I saw Vanessa Glenn and her daughters Imelda, Margaret, Stephanie, and Beatrice.
I saw them reaching for me, their smiling faces and their long outstretched arms and fingers.
I felt them touching my feet and my legs.
I expected them to be angry, but they were at peace.
They wanted me to be at peace.
I thought about how I was never truly loved here.
Nobody accepted me.
Nobody understood me.
I was merely tolerated.
I was never part of a family.
I was never a friend, only an acquaintance.
I didn't belong here.
I never belonged here.
I belonged somewhere else.
I belonged somewhere else.
Instead of going under to where they were, I floated on the water until it was golden.
Until the sky was silver and the water was gold.
I floated and I saw a place of crystal and glass, glowing with internal light.
I saw them standing on the platform embracing and laughing.
All the woman from the water were up there and they were happy.
I floated toward them.
I wanted to join them, but the platform was too high and I wasn't allowed.
I wasn't welcome.
I sank away and wanted to cry.
I wanted to be alone and to cry.
A strange woman approached me.
Her face was plastic and her hair wasn't real.

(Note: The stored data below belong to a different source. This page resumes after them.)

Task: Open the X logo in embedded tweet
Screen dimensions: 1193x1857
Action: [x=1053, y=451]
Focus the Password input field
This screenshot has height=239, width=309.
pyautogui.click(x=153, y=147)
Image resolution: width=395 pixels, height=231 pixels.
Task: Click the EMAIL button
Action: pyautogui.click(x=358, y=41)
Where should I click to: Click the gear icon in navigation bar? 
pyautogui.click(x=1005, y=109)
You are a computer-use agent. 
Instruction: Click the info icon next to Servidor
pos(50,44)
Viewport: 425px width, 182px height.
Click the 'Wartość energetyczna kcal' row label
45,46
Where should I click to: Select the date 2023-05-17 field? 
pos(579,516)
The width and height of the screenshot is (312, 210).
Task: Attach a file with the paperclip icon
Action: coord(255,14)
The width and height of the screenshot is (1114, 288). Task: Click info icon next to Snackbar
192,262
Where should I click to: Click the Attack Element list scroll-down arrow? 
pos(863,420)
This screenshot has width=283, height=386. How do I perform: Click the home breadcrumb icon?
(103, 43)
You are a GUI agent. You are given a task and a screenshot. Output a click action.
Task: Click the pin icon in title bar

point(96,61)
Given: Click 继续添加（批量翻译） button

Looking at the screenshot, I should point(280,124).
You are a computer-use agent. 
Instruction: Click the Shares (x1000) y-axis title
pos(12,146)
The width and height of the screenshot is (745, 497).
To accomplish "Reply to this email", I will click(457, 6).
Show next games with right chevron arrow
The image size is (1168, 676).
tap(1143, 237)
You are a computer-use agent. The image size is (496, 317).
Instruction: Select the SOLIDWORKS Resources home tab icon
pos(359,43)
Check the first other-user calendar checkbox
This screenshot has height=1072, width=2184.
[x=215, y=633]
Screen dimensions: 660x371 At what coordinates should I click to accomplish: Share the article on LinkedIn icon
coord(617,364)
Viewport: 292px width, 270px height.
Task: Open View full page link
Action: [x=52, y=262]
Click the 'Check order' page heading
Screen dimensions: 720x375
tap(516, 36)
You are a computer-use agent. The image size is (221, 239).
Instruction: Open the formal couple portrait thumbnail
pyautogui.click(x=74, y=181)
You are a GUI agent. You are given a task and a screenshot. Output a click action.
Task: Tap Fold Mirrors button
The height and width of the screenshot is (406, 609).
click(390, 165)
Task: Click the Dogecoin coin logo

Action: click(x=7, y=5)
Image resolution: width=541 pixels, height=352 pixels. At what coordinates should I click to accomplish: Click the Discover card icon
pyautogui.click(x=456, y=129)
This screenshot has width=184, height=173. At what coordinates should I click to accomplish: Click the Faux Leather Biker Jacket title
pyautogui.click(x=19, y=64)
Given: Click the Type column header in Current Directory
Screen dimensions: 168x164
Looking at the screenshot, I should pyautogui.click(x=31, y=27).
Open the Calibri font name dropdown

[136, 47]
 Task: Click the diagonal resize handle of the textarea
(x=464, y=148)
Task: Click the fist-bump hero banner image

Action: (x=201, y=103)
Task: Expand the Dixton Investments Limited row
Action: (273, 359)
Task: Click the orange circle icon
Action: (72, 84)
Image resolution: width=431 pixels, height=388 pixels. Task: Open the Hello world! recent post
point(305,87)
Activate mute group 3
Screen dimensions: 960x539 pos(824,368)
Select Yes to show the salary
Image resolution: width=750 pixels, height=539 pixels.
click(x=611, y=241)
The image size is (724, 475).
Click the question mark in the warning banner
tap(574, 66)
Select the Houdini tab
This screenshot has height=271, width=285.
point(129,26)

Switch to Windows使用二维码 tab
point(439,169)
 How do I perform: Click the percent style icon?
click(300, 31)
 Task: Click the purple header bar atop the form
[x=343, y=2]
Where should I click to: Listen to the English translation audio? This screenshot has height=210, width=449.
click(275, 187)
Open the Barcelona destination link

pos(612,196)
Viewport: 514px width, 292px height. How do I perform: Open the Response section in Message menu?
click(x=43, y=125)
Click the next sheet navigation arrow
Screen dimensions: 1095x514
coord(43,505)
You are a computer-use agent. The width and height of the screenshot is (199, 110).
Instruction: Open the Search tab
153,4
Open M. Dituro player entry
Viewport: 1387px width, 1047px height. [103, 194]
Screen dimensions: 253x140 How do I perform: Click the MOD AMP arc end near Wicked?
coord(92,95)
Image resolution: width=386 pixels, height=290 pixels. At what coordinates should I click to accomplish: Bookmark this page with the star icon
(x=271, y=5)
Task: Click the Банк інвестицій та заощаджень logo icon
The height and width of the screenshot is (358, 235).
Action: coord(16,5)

She approached me and said, “I am your mother.”
I never had a mother before.
I heard her say “I am your mother” and the voice was pure bliss, like melted chocolate and rainbows and warm nights and the kiss of a kitten's whiskers.
I heard her and I believed her.
I believed her and I let her embrace me.
Like I said, a dozen bodies from the lake, all perfectly preserved, all women who went missing, even a couple nobody knew were missing yet.
A dozen bodies found on one hand and the disappearance of Melanie, the anomaly herself, on the other.
You know what the main office told me?
"Forget about it. It doesn't matter."